TGraphX Insights Shape-Aware Validation in TGraphX: Catching Bugs Before They Matter
← Back to Insights

Shape-Aware Validation in TGraphX: Catching Bugs Before They Matter

Target keyword: graph neural network shape validation python

Shape-Aware Validation in TGraphX: Catching Bugs Before They Matter

If you have spent a few weeks doing GNN research in PyTorch, you have probably encountered something like this:

RuntimeError: shape '[64, 128]' is invalid for input of size 12544
        

The shape mismatch happened twelve layers deep inside a stack of message-passing operations. The traceback is unhelpful. The data preprocessing was fine. The model was fine. Something subtle changed — an edge index dropped a node, a feature tensor lost a dimension, a batch was assembled wrong.

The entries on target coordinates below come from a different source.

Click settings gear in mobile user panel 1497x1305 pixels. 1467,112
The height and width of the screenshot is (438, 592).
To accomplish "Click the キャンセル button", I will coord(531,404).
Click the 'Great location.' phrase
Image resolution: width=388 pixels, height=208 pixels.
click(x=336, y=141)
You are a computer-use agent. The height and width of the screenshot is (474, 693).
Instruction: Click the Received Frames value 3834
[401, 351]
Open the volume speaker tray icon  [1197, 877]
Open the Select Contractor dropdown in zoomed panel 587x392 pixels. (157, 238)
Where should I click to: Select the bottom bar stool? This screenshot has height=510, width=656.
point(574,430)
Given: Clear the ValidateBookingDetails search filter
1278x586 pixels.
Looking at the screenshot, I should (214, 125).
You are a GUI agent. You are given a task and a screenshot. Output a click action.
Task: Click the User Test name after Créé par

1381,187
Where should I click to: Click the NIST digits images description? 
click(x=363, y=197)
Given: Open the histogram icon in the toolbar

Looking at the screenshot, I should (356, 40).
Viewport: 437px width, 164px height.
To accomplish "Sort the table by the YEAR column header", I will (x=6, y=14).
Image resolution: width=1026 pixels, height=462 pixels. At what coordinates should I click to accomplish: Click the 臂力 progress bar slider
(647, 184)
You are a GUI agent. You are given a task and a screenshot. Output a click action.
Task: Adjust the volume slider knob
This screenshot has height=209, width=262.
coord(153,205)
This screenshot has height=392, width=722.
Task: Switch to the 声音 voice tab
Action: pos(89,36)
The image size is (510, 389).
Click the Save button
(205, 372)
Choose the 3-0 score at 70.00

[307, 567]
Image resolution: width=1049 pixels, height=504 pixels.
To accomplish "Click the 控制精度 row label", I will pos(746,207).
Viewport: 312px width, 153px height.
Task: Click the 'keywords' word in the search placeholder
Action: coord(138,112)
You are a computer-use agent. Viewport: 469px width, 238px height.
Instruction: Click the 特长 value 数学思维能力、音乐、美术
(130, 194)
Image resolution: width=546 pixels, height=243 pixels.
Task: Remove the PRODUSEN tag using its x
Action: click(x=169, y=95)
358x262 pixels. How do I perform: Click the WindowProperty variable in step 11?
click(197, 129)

This article is about a small but useful design choice in TGraphX: shape-aware validation at the data layer, so these bugs surface in milliseconds instead of after an hour of training.

The validation primitives

TGraphX exposes three validation utilities for graph data:

python
import tgraphx as tgx
        
        # Basic — checks shapes, edge index bounds, label alignment
        tgx.validate_graph(g)
        
        # Strict — raises on any anomaly instead of returning a result object
        tgx.validate_graph(g, strict=True)
        
        # Specific assertion — node features must be at least rank-3
        tgx.assert_tensor_native(g, min_rank=3)
        
        # Broader invariants — also checks edge attribute alignment and metadata
        tgx.check_graph_invariants(g)
        

Calling tgx.validate_graph(g, strict=True) once after constructing the graph object turns a class of opaque runtime errors into a clear ValueError at construction time.

What does validate_graph actually check?

The list, paraphrased from the source:

  1. x (node features) must be a tensor.
  2. edge_index must be a [2, E] long tensor (or empty).
  3. Every entry in edge_index must be 0 <= idx < num_nodes.
  4. If labels is present, its leading dimension must equal num_nodes.
  5. If edge_attr is present, its leading dimension must equal the edge count.
  6. If node_mask or edge_mask is present, their leading dimensions must match.
  7. All tensors must be on the same device.

These are the most common silent failure modes in GNN data assembly.

A bug validate_graph catches

python
import torch
        import tgraphx as tgx
        
        N = 100
        x = torch.randn(N, 3, 8, 8)
        labels = torch.randint(0, 5, (N,))
        
        # Edge index accidentally includes a node ID >= N
        edge_index = torch.tensor([
            [0, 1, 99, 100],   # last index is out of bounds!
            [1, 2, 0,  3],
        ], dtype=torch.long)
        
        g = tgx.Graph(x=x, edge_index=edge_index, labels=labels)
        
        tgx.validate_graph(g, strict=True)
        # → ValueError: edge_index contains node ID 100 but num_nodes is 100
        

Without validation, this would crash during message passing with a CUDA assertion that took fifteen lines of traceback to interpret.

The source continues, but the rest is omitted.